Data items

· · · · · · ·

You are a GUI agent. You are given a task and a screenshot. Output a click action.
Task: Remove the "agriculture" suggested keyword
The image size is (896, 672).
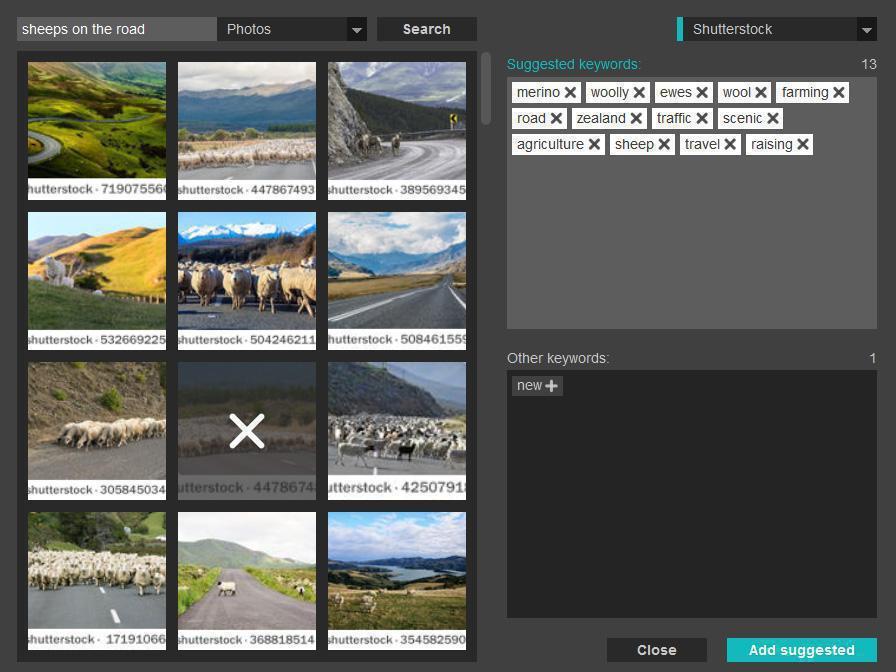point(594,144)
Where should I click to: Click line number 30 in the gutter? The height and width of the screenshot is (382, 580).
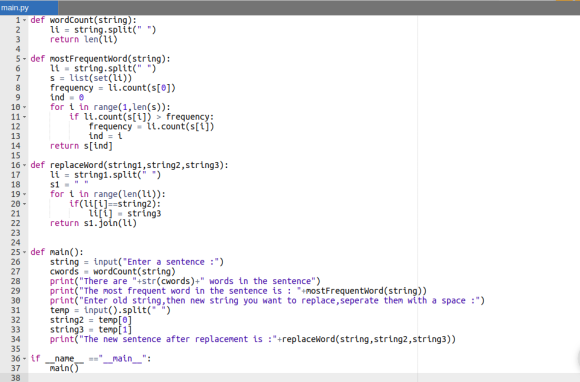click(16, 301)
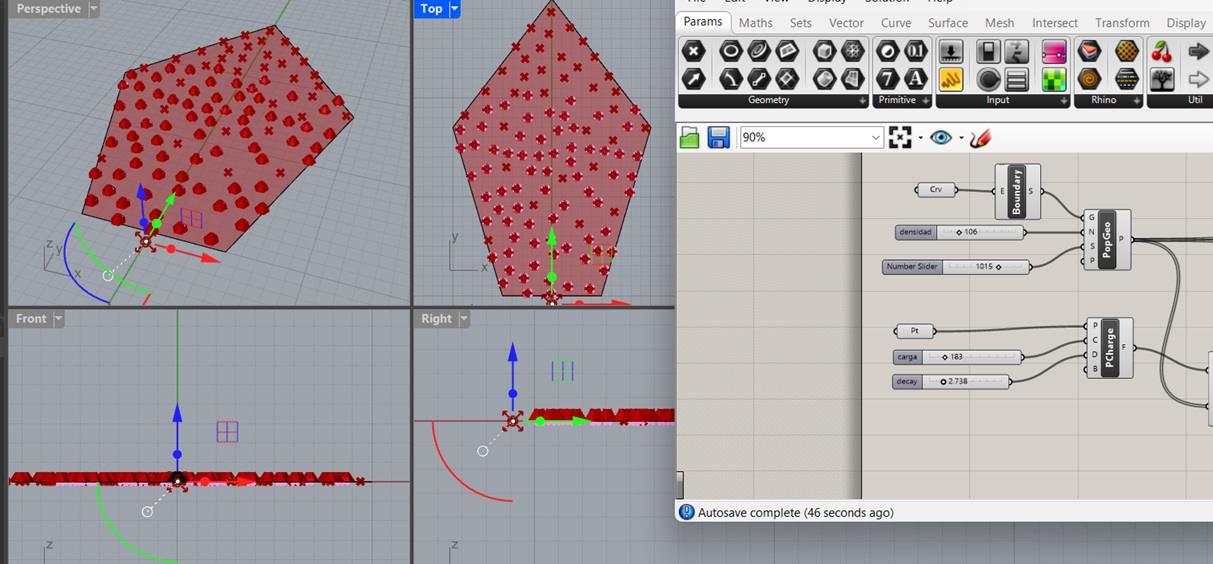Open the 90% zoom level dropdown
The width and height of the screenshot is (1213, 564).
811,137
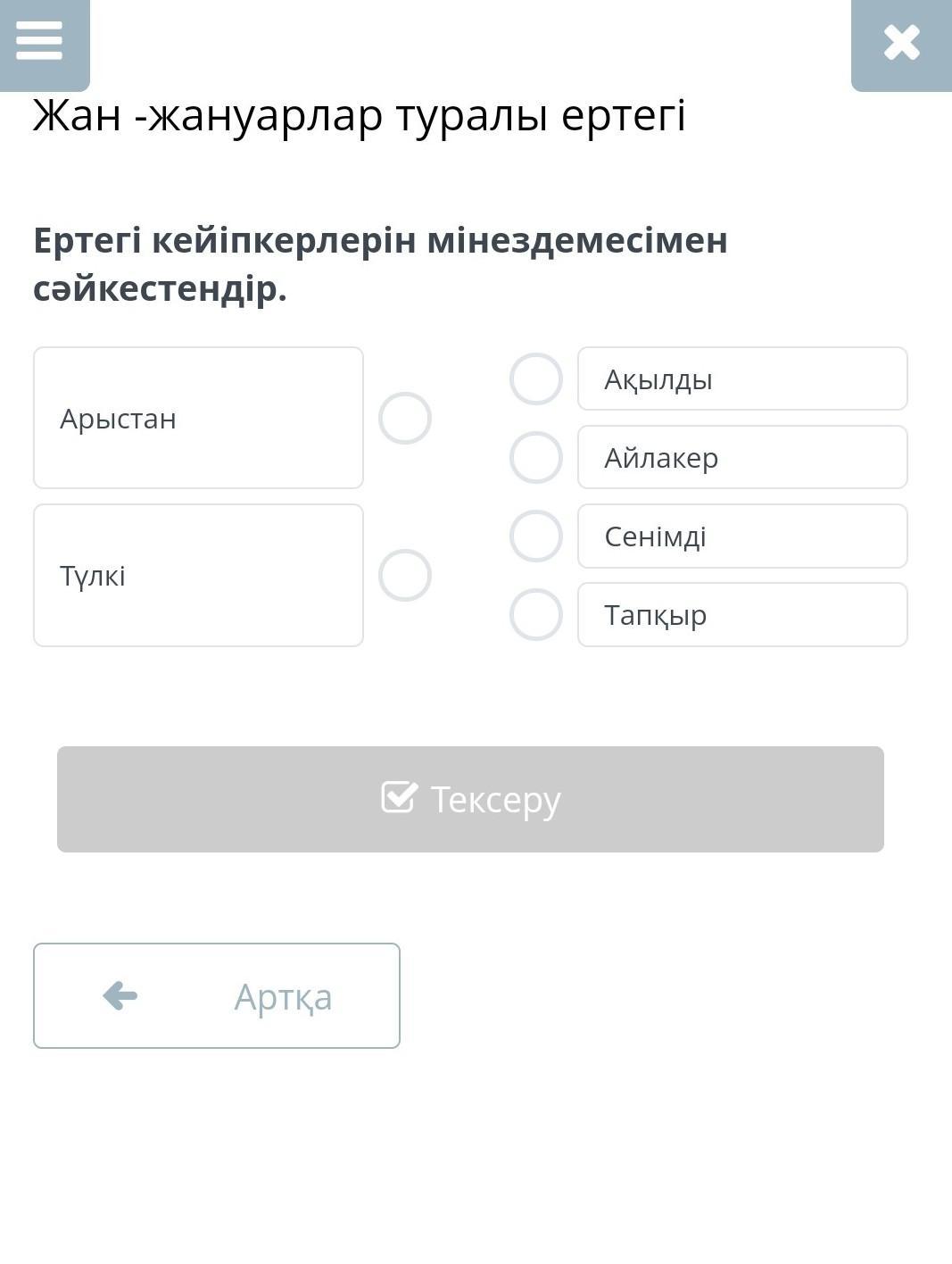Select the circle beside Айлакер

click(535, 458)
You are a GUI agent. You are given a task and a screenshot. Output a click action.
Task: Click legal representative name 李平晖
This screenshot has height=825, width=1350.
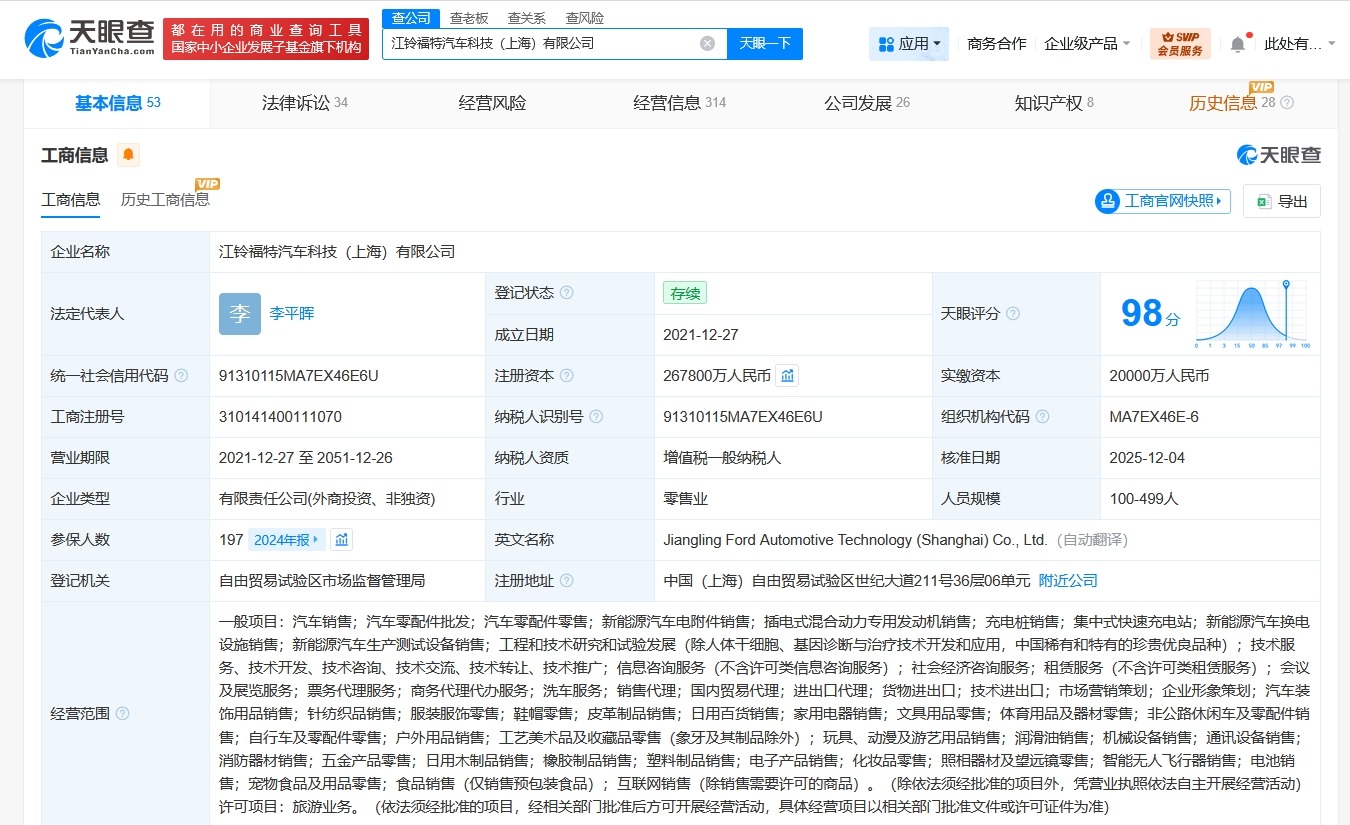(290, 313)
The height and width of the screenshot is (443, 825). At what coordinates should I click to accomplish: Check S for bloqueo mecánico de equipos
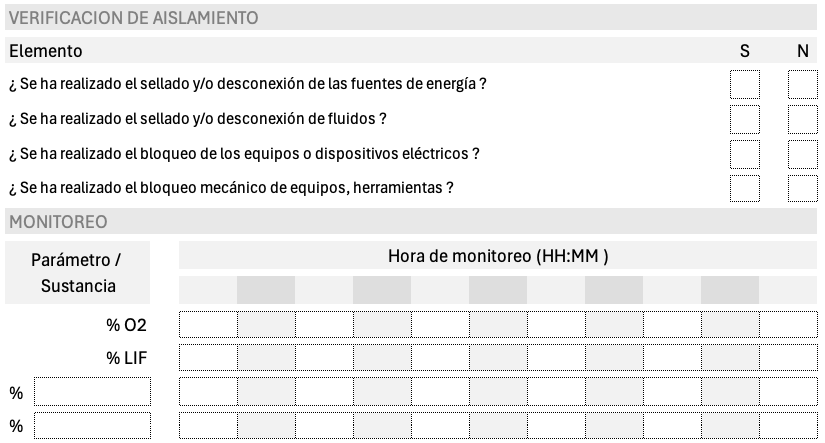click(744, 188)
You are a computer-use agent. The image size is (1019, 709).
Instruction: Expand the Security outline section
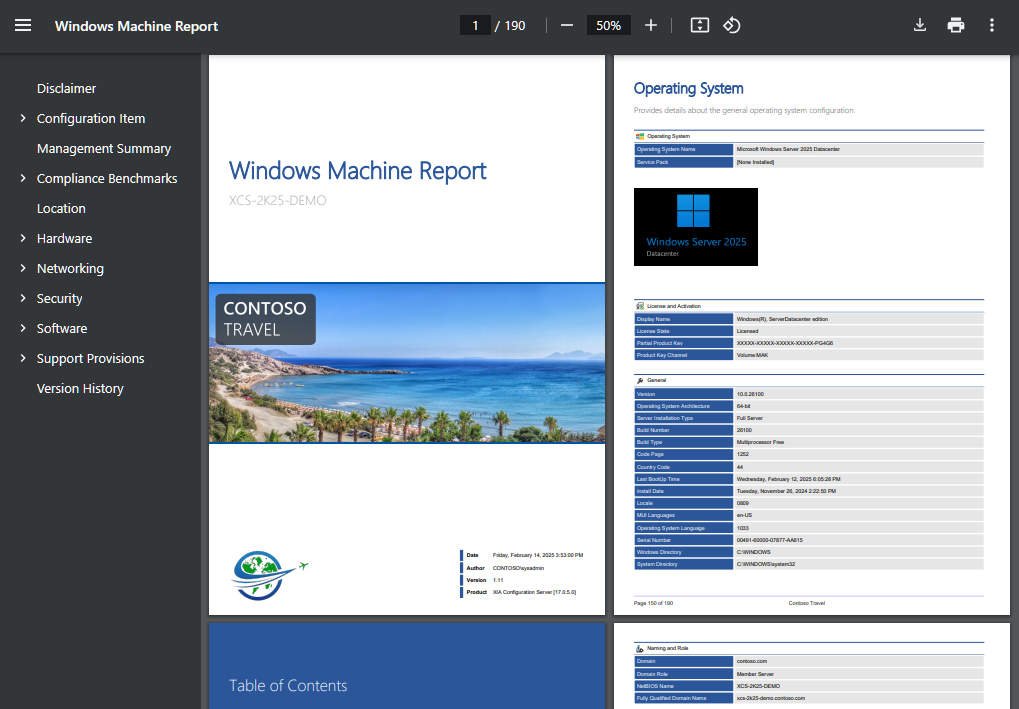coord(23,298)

· · · · · · ·

_WORK TO COMPLETE:_ No picture belongs in the copy. Print every entry above exactly as it stands.

_OUTPUT OF THE TASK:_
You are a GUI agent. You are given a task and a screenshot. Output a click action.
Task: Remove the "agriculture" suggested keyword
The image size is (896, 672).
point(594,144)
Where should I click to: Click line number 30 in the gutter? The height and width of the screenshot is (382, 580).
click(16, 301)
Open the 90% zoom level dropdown
The width and height of the screenshot is (1213, 564).
811,137
Select the circle beside Айлакер

click(535, 458)
You are a GUI agent. You are given a task and a screenshot. Output a click action.
Task: Click legal representative name 李平晖
This screenshot has height=825, width=1350.
(290, 313)
The height and width of the screenshot is (443, 825). At what coordinates should I click to accomplish: Check S for bloqueo mecánico de equipos
click(744, 188)
You are a computer-use agent. The image size is (1019, 709).
Instruction: Expand the Security outline section
coord(23,298)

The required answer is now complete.